* _Written task_: Reproduce the records below word for word, from their first line up to and including the line that contains "pos(310,109)".

* _Material for this task_:
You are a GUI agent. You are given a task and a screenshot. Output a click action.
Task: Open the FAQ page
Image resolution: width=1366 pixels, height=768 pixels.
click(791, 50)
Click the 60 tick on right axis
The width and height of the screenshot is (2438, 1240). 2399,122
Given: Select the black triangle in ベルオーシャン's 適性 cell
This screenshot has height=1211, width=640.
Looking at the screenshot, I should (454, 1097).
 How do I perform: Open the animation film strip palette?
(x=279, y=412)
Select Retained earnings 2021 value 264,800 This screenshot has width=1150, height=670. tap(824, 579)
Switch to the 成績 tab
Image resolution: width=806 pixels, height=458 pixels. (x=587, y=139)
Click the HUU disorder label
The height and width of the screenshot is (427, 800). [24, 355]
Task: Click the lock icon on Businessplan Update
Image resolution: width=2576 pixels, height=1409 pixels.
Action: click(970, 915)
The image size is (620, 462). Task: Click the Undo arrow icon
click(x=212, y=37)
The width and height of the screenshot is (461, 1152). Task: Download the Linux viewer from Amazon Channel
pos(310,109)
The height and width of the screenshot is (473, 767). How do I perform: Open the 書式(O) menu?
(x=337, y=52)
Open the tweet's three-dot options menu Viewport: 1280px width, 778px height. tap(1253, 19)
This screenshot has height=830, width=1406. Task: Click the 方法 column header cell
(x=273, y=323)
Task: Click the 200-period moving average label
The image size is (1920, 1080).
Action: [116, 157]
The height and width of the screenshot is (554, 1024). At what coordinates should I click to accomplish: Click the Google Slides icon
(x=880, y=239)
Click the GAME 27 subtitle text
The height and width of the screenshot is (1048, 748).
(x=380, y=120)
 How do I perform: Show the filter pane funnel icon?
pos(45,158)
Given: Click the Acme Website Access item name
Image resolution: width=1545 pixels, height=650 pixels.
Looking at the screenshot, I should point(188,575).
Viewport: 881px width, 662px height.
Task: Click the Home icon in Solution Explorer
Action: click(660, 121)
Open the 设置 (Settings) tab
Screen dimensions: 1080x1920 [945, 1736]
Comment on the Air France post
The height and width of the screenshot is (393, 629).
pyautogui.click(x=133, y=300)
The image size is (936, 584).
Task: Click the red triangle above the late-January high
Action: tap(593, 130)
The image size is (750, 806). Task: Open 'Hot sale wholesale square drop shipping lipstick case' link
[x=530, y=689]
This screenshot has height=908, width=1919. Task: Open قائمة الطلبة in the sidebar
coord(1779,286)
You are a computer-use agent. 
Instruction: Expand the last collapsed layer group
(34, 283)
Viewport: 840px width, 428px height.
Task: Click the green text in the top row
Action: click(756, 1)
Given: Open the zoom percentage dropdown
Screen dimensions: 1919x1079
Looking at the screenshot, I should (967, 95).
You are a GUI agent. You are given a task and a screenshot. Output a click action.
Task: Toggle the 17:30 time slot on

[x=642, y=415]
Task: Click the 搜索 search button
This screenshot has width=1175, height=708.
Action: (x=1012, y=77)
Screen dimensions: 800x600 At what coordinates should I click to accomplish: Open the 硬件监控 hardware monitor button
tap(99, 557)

* _Written reply_:
You are a GUI agent. You are given a task and a screenshot. Output a click action.
Task: Open the FAQ page
Image resolution: width=1366 pixels, height=768 pixels.
click(791, 50)
Click the 60 tick on right axis
The width and height of the screenshot is (2438, 1240). 2399,122
Given: Select the black triangle in ベルオーシャン's 適性 cell
This screenshot has height=1211, width=640.
Looking at the screenshot, I should (454, 1097).
 How do I perform: Open the animation film strip palette?
(x=279, y=412)
Select Retained earnings 2021 value 264,800 This screenshot has width=1150, height=670. tap(824, 579)
Switch to the 成績 tab
Image resolution: width=806 pixels, height=458 pixels. (x=587, y=139)
Click the HUU disorder label
The height and width of the screenshot is (427, 800). [24, 355]
Task: Click the lock icon on Businessplan Update
Image resolution: width=2576 pixels, height=1409 pixels.
Action: click(970, 915)
The image size is (620, 462). Task: Click the Undo arrow icon
click(x=212, y=37)
The width and height of the screenshot is (461, 1152). Task: Download the Linux viewer from Amazon Channel
pos(310,109)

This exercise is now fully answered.